Un problème quasi insoluble du doublage est celui des accents. Si l'on prend un film américain qui oppose, dans une intention humoristique, l'accent texan très prononcé du héros à l'accent urbain new-yorkais, comment traduire dans le doublage cette opposition qui joue un rôle important ? La solution adoptée autrefois aurait consisté à donner au héros un accent « non parisien » : accent méridional ou accent de terroir. Aujourd'hui, on cherche plutôt à traduire l'opposition d'accent par des différences de vocabulaire ou de syntaxe. En fait, toutes les solutions sont bâtardes, voire à la limite de l'absurde (militaires allemands se parlant entre eux en français avec un accent allemand dans les versions françaises de films de guerre). D'un autre côté, les plus réticents au principe même du doublage sont attendris de retrouver, dans les versions françaises de Laurel et Hardy, l'accent anglais caricatural qu'on leur a donné autrefois...

Technique du doublage.

Les premières opérations du doublage consistent, en faisant défiler la version originale sur une visionneuse sonore spécialement agencée : d'une part à décrypter puis à traduire les dialogues originaux ; d'autre part à détecter avec précision les instants où ces dialogues sont émis.

À partir de ces éléments, le « dialoguiste du doublage » établit un texte français en s'efforçant de respecter plusieurs critères a priori peu conciliables : rester autant que possible fidèle à la lettre et à l'esprit du texte original (notamment dans la transposition des jurons, des expressions imagées, argotiques, idiomatiques et familières) ; créer un dialogue qui s'adapte aux mouvements des lèvres des acteurs quand ces mouvements sont nettement visibles ; donner malgré tout une impression de naturel. Les bons dialoguistes du doublage (qui sont en général également auteurs des sous-titres, lesquels répondent à des critères différents) parviennent cependant à réaliser cette quadrature du cercle.
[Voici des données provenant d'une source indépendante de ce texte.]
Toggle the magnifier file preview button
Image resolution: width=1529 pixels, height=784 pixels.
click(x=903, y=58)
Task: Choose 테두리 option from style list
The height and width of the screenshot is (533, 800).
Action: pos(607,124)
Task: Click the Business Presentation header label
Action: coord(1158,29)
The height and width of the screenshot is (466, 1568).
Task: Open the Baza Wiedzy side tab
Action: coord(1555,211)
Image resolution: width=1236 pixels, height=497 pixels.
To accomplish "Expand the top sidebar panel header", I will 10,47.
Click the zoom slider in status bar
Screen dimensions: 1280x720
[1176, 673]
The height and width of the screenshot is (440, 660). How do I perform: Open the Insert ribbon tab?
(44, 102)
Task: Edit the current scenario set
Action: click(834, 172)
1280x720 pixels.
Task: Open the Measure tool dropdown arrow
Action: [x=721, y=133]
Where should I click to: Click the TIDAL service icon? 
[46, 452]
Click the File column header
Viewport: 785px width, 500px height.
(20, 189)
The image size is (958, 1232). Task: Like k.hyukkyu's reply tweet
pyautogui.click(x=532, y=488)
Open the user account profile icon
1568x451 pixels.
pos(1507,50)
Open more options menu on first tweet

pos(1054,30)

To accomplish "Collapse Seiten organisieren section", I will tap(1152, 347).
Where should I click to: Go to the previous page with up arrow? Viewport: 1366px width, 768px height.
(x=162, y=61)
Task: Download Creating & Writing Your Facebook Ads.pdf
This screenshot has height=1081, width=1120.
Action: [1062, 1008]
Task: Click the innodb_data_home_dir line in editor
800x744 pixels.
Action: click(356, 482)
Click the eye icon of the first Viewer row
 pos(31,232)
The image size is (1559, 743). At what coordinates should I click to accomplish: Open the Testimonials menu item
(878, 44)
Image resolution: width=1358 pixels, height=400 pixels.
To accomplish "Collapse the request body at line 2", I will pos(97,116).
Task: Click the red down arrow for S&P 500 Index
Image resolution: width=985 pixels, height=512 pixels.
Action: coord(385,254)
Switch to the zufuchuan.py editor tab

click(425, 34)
Pour l'enregistrement du doublage, le film est découpé en courtes séquences projetées aux comédiens « en boucle » : à la fin de la séquence, le film remonte en marche arrière rapide (dix fois la vitesse) au début de la séquence et la projection redémarre, et ainsi de suite. Cette technique permet d'enregistrer lors d'un premier passage, d'écouter l'enregistrement lors du passage suivant, de réenregistrer tout ou partie de la séquence au passage suivant, d'écouter, et ainsi de suite, pratiquement sans temps morts pour éviter de déconcentrer les comédiens. Le nom de cette technique « en boucle » provient de la technique initialement utilisée pour projeter aux comédiens les séquences de film physiquement bouclées sur elles-mêmes, la fin de la séquence collée au début. L'enregistrement se faisait sur bande magnétique perforée également en boucle, exactement de la même longueur que la boucle image. L'arrivée de projecteurs à croix de malte électronique ayant la possibilité de remonter à dix fois la vitesse, ainsi que l'enregistrement en numérique sur des systèmes à disques durs où il est possible d'accéder, en enregistrement ou en lecture, à n'importe quel point du programme, ont totalement fait disparaître la confection des boucles dans les années 90. Il s'en suit une réduction importante du travail de reconditionnement de la copie image et des bandes son, une fois les doublages enregistrés.

Le son original de la version étrangère est diffusé aux comédiens comme modèle pour l'intonation, le rythme, l'interprétation. On enregistre ensuite le doublage jusqu'à l'obtention d'une synchronisation et d'une interprétation jugées satisfaisantes par le directeur du doublage. Quand plusieurs comédiens parlent pendant la séquence, on les enregistre sur des pistes séparées de façon à faciliter le mixage.

En France, la procédure de doublage est complétée par une « bande rythmo », ou « bande synchro », film 35 mm transparent sur lequel le texte français est écrit à la main. Cette bande projetée sous les images du film défile horizontalement, de droite à gauche, en synchronisme avec l'image. Chaque syllabe est inscrite de façon à se présenter en face d'un repère à l'instant précis où elle doit être prononcée. Le comédien voit ainsi arriver son texte et peut anticiper mentalement la synchronisation qu'il doit réaliser. Ce système permet une synchronisation très serrée mais parfois assez figée, et certains directeurs de doublage préfèrent que le comédien se guide sur l'image plutôt que sur le texte.